By Cari Rerat
JOPLIN, Mo. —
When he was 10 years old, Ry Burke survived a brutal beating and a harrowing, near death experience fleeing from his father through a dense forest. Ry's head trauma and terror caused him to believe that three toys, Mr. Furrington, Jesus Christ and Scowler, were alive and talking to him.
Mr. Furrington, a small teddy bear, is a playful and affectionate friend; Jesus Christ, a gumby-esque plastic figure, is a wise and kind advisor; Scowler, a "doll" hand made with a metal skeleton, cornmeal stuffing and sea shell teeth, is an aggressive and blood-thirsty fighter. It is their advice that ultimately helps Ry survive the forest.
In "Scowler," by Daniel Kraus, now that Ry is 19 and his father is in jail, he's still on the family's farm helping his mother where he can. It's a miserable, boring life for Ry, but he doesn't know how to change it. Little does Ry know, a meteor is on a collision course with his farm and it brings all the nightmares Ry thought he outgrew.
After reading/listening to "Rotters" by Daniel Kraus, I started "Scowler" expecting an intense book. I was not disappointed. In fact, there were several times I had to talk myself down from the "this is too intense for me right now, I should stop reading" ledge.
I am not going to say I enjoyed "Scowler," because I don't think it's one of those books that you really enjoy. Instead, I think it's more accurate to say that I experienced "Scowler."
Kraus has a way of slowing down a scene so that you see it in every single horrifying detail. You know where the scene is going when it starts, but you're compelled to keep reading the minutia as Kraus lays them before you because you simply are not able to do anything else.
Kraus's characters are incredibly flawed -- with the possible exception of Ry's younger sister Sarah--and Heyborne's narration so completely captures the flaws and the perfections of these characters that they become tangible.

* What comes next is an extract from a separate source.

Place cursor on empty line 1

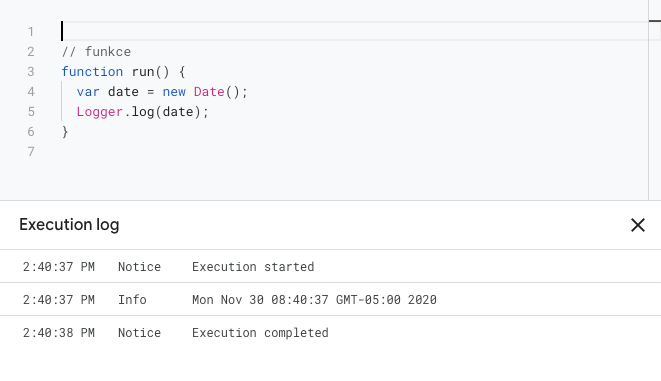click(x=354, y=31)
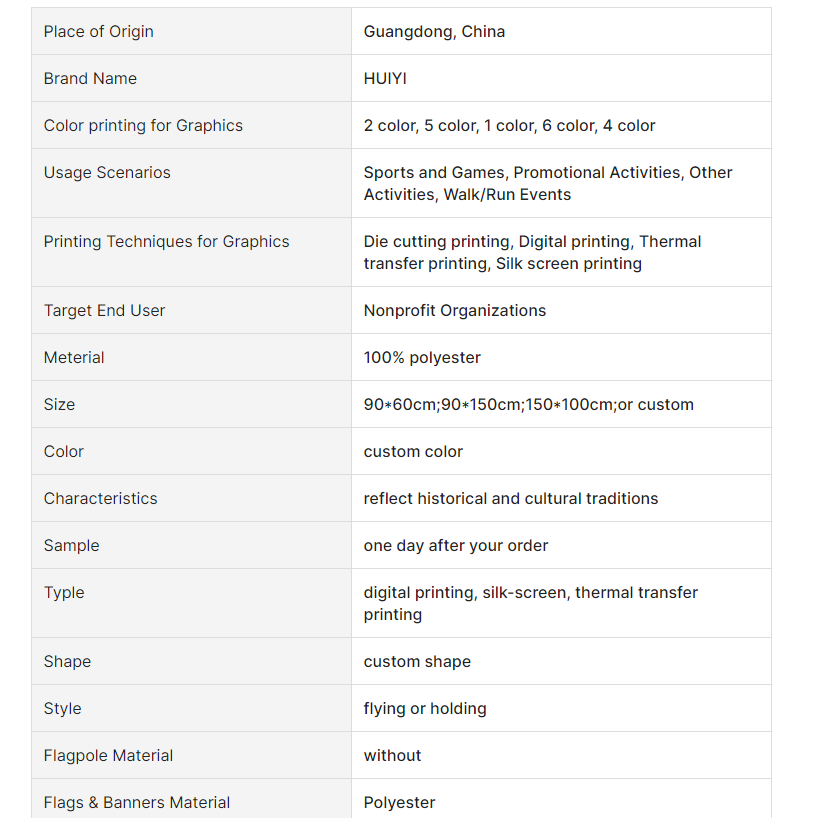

Like "Rotters," I both read and listened to "Scowler." The narrator, Kirby Heyborne, does everything right, which makes the book even more intense.
I started the process of giving up caffeine while reading "Scowler" because I felt jittery and anxious much of the day. Now that I finished "Scowler" and have had a moment to take a full breath, maybe I don't need to give caffeine up after all.
"How to Fake a Moon Landing," by Darryl Cunningham, looks at the controversies surrounding things like climate change, evolution, fracking, alternative medicines and the moon landing and applies cold, hard logic and scientific evidence to these controversies.
Cunningham takes time to explain each subject, detailing the history behind the subject, the controversy itself and why there shouldn't really be a controversy. He's very thorough and makes some really good points.
I found the chapter on homeopathy quite interesting. I had no idea what homeopathy was before reading "How to Fake a Moon Landing," so I was fascinated by how it "works" and the pseudo-science behind it. I think it's especially helpful that Cunningham explains how even though homeopathy's remedies are ultimately harmless, the denial of science-based medicine in preference of homeopathy is harmful.
All in all, "How to Fake a Moon Landing" is a great book for anyone interested in the full stories behind the controversies -- which include pictures of the subjects discussed -- as well as for readers who just want to know what all the hubbub is about.
Cunningham's use of comics and pictures is an inspired choice. This format makes the subjects approachable and the information easier to digest.
Cari Rerat is Teen Librarian for the Joplin Public Library.